La baisse des prix devrait se poursuivre
Les prix sur les marchés de gros, revenus à leurs niveaux d’avant-crise, sont ainsi redevenus parmi les plus bas d’Europe en France, ce qui redonne évidemment de la compétitivité aux industriels et du pouvoir d’achat aux ménages. “ En 2022, les prix français étaient en moyenne 5 à 10 € plus élevés que les prix allemands. Aujourd’hui ils sont 15€ de moins », souligne Marc Benayoun, directeur d’EDF, en charge du pôle clients. Avec l’Italie, l’écart est même de 40 €/MWh, en faveur de la France.
Le mouvement devrait se poursuivre. Selon le marché de gros, le prix moyen de l’électricité de base était de 84 €/MWh cette année. Il s’échange actuellement à 72 € pour une livraison en 2025, à 67 € pour 2026 et 64 € pour 2027.
Mais après les bouleversements observés ces dernières années, avec l’invasion de la Russie par l’Ukraine et l’arrêt d’une grande partie des livraisons de gaz russe, les industriels ont besoin de garanties, en signant des contrats plus longs. “ C’est une nouvelle tendance qui devrait perdurer, avec des offres de plus en plus sophistiquées, qui prennent en compte la variabilité des prix induite par les énergies renouvelables. », souligne Julien Pourchon, porte-parole de Mon Courtier Energie. Depuis le début de l’année, les entreprises ont signé des contrats en moyenne pour une durée de 41 mois, précise EDF, expliquant avoir signé 3 600 contrats, pour un volume annuel d’environ 17 TWh annuels.

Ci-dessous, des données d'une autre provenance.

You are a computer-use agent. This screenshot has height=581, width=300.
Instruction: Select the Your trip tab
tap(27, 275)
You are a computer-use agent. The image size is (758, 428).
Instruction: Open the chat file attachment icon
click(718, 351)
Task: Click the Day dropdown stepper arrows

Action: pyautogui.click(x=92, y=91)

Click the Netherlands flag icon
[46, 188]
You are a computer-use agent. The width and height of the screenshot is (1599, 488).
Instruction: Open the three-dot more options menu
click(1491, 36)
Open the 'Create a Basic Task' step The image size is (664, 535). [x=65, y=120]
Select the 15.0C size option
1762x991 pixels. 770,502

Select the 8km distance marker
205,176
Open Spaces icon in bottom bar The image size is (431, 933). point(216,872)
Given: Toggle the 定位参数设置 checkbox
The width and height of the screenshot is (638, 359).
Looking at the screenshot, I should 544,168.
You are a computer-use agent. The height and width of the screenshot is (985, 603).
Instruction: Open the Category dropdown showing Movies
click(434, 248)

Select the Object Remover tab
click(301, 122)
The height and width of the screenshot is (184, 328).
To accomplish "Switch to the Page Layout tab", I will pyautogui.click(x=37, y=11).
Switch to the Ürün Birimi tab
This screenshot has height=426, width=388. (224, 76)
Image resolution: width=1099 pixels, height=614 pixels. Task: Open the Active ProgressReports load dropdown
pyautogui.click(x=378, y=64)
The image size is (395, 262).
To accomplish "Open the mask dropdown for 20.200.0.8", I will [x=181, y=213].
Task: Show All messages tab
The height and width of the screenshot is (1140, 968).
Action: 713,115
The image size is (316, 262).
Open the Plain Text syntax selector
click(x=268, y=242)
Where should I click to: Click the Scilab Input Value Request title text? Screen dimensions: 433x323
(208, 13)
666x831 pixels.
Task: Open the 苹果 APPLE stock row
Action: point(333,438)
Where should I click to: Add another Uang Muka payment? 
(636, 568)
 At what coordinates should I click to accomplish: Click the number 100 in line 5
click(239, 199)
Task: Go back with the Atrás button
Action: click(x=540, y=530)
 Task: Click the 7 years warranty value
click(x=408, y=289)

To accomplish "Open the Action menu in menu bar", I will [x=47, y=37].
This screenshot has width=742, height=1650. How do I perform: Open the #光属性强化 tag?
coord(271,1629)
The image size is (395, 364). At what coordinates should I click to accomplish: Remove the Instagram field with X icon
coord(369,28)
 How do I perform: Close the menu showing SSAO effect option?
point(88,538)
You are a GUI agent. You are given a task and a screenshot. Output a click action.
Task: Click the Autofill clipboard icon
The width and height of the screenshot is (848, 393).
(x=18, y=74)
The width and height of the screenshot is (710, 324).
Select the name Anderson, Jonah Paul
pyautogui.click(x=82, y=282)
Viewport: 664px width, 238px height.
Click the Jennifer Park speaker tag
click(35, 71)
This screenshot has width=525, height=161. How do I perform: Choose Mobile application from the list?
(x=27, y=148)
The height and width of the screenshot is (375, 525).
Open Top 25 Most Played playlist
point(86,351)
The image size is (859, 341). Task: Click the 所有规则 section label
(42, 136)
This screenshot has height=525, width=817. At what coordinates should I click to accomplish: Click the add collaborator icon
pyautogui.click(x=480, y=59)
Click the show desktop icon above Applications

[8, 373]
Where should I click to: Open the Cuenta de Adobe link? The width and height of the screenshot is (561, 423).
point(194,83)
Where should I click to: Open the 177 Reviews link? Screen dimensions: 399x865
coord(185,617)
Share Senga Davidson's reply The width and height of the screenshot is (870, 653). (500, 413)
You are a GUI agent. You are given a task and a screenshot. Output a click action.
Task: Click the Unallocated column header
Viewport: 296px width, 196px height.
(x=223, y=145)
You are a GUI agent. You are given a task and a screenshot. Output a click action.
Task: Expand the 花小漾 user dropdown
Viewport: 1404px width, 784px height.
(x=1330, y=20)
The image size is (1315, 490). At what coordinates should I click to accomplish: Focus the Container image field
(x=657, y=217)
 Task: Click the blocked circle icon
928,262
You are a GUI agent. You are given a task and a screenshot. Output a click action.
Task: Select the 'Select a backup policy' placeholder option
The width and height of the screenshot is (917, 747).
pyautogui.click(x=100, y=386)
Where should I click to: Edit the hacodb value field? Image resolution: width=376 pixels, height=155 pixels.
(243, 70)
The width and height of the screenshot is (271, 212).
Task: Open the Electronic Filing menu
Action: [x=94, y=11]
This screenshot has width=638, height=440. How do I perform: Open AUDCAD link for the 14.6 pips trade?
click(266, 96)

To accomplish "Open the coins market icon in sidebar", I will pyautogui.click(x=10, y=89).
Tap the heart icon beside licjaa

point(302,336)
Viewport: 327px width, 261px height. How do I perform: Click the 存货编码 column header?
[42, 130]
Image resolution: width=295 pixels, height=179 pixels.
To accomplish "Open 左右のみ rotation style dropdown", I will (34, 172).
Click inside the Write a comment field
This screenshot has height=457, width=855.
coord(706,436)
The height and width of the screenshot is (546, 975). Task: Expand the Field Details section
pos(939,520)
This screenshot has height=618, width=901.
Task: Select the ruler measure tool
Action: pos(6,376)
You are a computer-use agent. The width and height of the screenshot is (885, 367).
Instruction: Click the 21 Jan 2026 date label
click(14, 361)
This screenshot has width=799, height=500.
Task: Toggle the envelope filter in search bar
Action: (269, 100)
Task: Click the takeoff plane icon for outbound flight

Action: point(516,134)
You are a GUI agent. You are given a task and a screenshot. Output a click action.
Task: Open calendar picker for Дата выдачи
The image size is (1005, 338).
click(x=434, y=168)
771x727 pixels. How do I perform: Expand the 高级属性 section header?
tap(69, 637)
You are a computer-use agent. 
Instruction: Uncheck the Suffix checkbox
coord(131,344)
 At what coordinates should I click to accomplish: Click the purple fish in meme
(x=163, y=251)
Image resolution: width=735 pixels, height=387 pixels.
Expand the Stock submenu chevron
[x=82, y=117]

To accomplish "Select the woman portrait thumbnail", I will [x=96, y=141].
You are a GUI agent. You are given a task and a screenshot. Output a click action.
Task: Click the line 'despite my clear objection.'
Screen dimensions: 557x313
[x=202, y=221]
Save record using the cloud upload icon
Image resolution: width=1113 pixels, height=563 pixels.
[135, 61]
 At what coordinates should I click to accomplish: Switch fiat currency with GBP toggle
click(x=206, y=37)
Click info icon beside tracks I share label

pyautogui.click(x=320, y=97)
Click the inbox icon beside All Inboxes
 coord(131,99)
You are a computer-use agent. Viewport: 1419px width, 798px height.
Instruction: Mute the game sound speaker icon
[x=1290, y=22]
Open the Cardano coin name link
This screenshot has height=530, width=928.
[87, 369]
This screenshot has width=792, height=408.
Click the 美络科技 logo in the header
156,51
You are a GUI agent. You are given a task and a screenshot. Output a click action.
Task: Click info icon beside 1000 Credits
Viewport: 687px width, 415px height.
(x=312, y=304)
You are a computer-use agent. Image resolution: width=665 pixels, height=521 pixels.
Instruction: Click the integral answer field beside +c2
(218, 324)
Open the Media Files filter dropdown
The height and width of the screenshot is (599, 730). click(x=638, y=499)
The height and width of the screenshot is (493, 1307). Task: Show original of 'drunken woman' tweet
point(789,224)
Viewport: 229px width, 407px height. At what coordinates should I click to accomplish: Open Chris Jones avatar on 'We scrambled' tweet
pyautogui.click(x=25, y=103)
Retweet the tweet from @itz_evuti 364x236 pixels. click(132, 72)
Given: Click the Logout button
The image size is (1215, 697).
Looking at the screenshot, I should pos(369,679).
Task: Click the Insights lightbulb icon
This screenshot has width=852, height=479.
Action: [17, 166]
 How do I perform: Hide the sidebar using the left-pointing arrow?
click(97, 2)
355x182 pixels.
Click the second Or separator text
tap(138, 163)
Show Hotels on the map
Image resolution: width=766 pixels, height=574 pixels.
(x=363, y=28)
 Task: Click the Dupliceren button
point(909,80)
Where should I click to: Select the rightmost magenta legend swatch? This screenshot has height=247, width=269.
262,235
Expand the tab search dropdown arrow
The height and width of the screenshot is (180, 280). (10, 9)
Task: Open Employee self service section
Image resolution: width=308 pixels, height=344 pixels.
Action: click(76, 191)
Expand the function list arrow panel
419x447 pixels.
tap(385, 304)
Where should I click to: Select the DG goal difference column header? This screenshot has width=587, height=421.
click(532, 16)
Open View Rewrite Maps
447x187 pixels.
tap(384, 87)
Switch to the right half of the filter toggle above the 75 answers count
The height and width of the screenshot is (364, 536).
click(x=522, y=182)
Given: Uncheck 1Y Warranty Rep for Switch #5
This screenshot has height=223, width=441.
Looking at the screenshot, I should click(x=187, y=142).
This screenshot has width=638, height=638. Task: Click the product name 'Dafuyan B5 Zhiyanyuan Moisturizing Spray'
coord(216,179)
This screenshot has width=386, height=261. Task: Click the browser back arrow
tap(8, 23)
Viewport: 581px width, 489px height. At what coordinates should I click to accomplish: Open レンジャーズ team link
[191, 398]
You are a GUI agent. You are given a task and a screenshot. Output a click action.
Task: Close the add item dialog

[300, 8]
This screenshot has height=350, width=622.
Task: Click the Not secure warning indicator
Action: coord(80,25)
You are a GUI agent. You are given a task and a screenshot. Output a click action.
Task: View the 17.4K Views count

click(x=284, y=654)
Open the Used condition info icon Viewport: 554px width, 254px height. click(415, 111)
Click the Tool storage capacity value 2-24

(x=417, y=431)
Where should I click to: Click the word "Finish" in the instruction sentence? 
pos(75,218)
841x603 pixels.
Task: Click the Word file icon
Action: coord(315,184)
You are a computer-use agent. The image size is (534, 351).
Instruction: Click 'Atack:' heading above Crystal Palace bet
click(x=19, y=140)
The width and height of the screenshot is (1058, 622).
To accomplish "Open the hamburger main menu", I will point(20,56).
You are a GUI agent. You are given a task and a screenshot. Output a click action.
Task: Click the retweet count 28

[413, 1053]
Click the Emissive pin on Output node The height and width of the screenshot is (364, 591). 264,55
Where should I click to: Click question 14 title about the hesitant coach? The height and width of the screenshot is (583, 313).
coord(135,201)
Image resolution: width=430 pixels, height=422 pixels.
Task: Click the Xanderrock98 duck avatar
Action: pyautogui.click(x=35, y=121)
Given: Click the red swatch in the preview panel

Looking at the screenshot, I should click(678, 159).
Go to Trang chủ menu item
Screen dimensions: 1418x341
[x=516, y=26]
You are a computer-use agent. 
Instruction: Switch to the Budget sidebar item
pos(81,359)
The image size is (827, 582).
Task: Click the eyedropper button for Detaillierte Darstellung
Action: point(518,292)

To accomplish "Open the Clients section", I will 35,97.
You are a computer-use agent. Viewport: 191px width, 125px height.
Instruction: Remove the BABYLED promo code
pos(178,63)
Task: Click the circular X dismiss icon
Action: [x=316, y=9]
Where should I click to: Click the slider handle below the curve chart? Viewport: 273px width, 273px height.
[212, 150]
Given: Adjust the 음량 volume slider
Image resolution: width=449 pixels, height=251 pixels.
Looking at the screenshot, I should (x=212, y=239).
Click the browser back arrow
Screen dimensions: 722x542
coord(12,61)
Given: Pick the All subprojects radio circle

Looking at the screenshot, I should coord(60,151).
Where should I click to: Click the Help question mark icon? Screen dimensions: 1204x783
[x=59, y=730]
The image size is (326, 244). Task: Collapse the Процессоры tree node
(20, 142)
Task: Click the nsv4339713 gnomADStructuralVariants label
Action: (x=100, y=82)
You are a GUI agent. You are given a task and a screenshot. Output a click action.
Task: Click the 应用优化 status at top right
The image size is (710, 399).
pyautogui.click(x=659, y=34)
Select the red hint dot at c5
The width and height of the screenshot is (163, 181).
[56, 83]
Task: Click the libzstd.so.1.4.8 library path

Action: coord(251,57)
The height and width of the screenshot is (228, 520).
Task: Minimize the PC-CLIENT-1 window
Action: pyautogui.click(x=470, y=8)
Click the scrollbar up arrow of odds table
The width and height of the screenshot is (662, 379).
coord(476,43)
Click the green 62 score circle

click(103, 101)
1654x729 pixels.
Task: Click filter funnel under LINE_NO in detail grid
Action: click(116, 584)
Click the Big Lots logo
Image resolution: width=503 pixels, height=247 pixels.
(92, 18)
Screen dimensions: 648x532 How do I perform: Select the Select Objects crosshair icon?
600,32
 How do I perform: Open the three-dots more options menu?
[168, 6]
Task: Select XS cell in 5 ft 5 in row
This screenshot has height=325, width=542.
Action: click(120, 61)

Développer de nouveaux usages de l’électricité
Reste cependant une situation qui n’était pas prévue : la stagnation de la demande d’électricité (environ 400 TWh en France en 2024 comme en 2023). Il reste même 8 à 10 % inférieur, selon les mois, à ce qu’il était en 2019. Ceci est lié à la fois à la flambée des prix qui a poussé les clients à revoir leurs modes de consommation mais aussi à l’amélioration des appareils. Une lampe LED consomme quatre fois moins d’électricité qu’une ampoule classique, un réfrigérateur neuf 15 à 20 % de moins qu’un ancien, etc.
Mais à mesure que de nouvelles capacités, éoliennes et solaires, arrivent sur le marché, écouler tout surplus devient une priorité pour les producteurs. EDF estime désormais être en mesure de répondre à de nouveaux besoins de l’ordre de 150 TWh par an, d’ici 2035. » C’est une demande qui n’existe pas sur le marché aujourd’hui, mais qui répond aux objectifs de l’électrification afin de réduire les émissions de CO2. », explique Marc Benayoun.
Environ 70 TWh seraient destinés aux transports, notamment à l’électrification des poids lourds. L’industrie aurait besoin de 60 TWh, notamment en remplacement du gaz, et 20 TWh seraient dédiés aux datacenters, de plus en plus gourmands en électricité, avec le développement de l’intelligence artificielle. Dans les bâtiments en revanche, la consommation électrique serait stable, estime EDF, grâce notamment aux mesures d’efficacité énergétique et aux travaux d’isolation.